Some reasons in decreasing the number of newly registered, adjusted projects and paid-in capital for share purchase

* Objective:

– Global FDI inflows in the first half of 2021 recovered faster than expected, but investor confidence remained shaky in the industry and global value chains. The number of new projects in industries intensive in global value chains (such as electronics, automobiles and chemicals) has decreased.

– The competition in attracting foreign investment between countries is increasing.

– Global M&A activity is declined.

* Subjective:

-The selective investment attraction policies of Vietnam (reducing the quantity and increasing the quality) eliminate small-scale projects with small value added.

– The entry restriction and long-term quarantine policy have slowed the delegations of experts and project development teams into Vietnam to do surveys and perform investment procedures. Furthermore, the blockade of factories and limitation on the mobility of workers in industrial zones have stagnated production, reduced capacity, quantity and disrupted the supply chain. These also contribute to affecting new investors’ decision who are planning to invest in Vietnam.

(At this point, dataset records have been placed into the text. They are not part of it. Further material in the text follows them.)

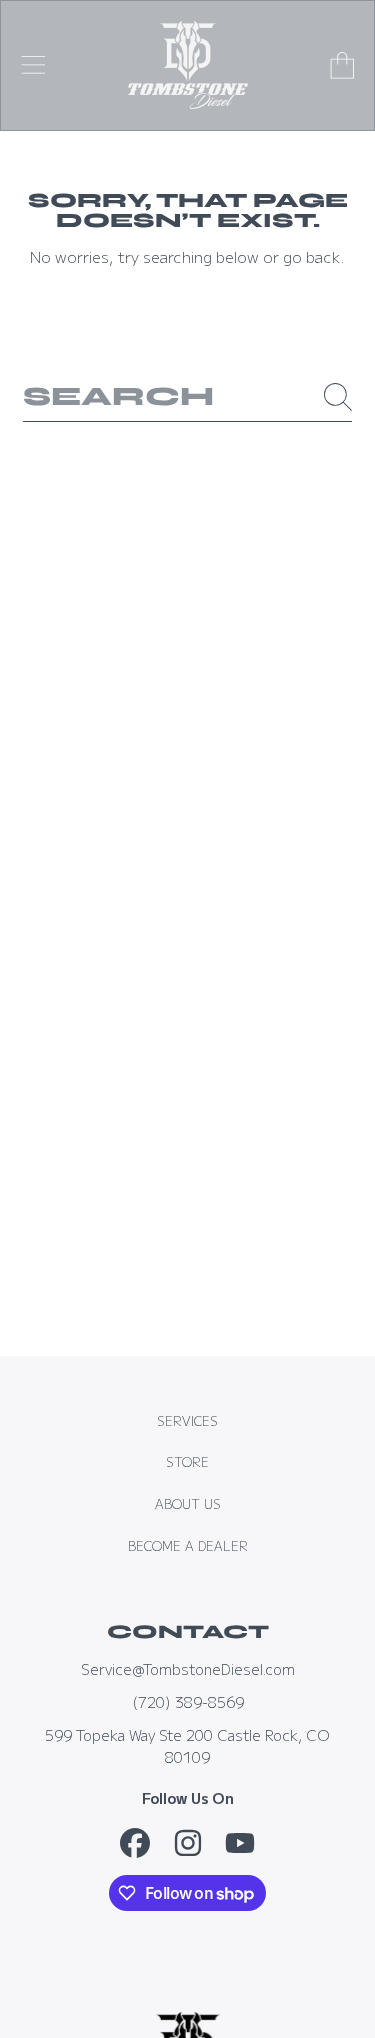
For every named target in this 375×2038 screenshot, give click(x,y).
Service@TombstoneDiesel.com (188, 1668)
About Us (188, 1504)
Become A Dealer (188, 1546)
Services (187, 1421)
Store (187, 1462)
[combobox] (187, 397)
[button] (33, 65)
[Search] (338, 397)
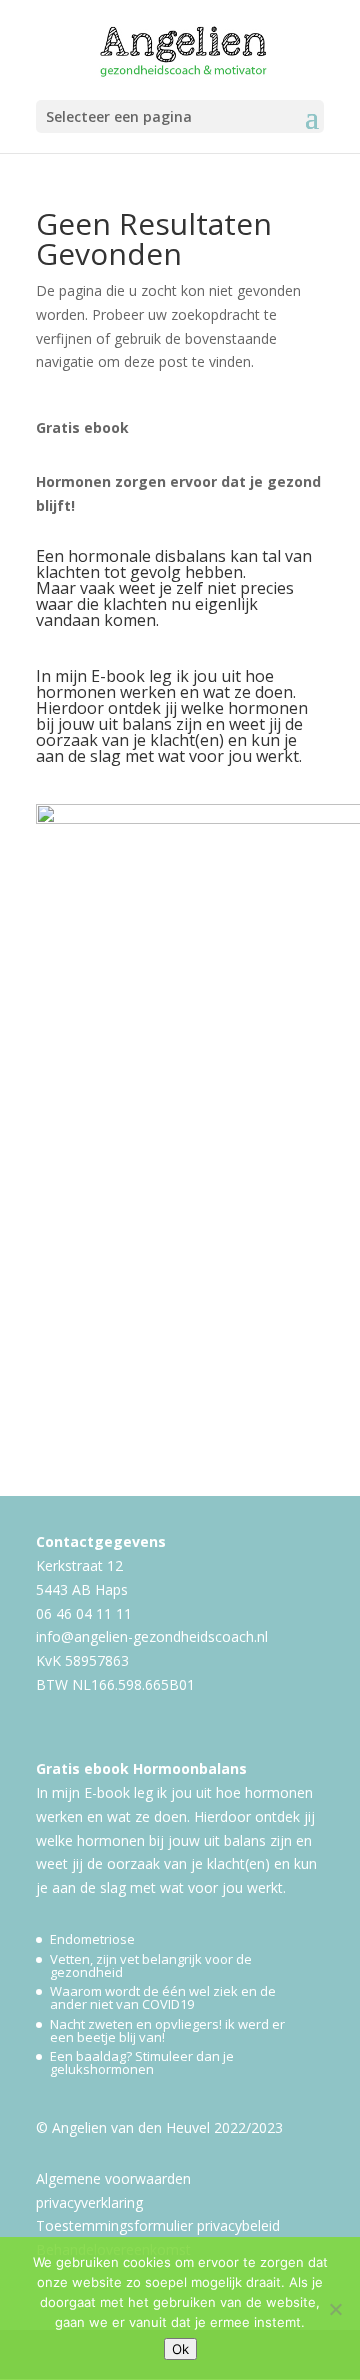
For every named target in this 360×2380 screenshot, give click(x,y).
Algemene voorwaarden (113, 2178)
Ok (180, 2349)
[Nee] (335, 2309)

– Due to factory closures and labor shortage for production, many orders had to be moved to other areas in the supply chain.

  1. Accumulated foreign investment as of October 20th, 2021

Accumulated as of October 20th, 2021, the whole country had 34,266 valid projects with total registered capital of USD 404 billion. The accumulated realized capital of FDI projects was estimated at USD 247.16 billion, equaling 61.2% of total valid registered capital.

– By sector: Foreign investors have invested in 19/21 sectors in the national economic classification system, in which the processing and manufacturing sector accounted for the highest proportion with USD 239 billion, accounting for 59.2% of total investment capital. Followed is real estate business with USD 61.3 billion (or 15.2% of total investment capital); electricity production and distribution with USD 33.7 billion (or 8.3% of total investment capital).

– By counterpart: There are 141 countries and territories having valid investment projects in Vietnam. In which, RoK ranked first with a total registered capital of USD 73.9 billion (accounting for 18.3% of total investment capital). Japan ranked the second with USD 63.9 billion (or 15.8% of total investment capital). Next were Singapore, Taiwan, and Hong Kong.

– By location: FDI has been present in all 63 provinces and cities nationwide, of which Ho Chi Minh City remains the leading province in attracting foreign investment with over almost USD 49 billion (accounting for 12.1% of total investment), followed by Binh Duong with USD 37 billion (or 9.1% of total investment capital), Hanoi with USD 36.7 billion (or 9.1% of total investment capital).

(Detailed data in Appendix III attached).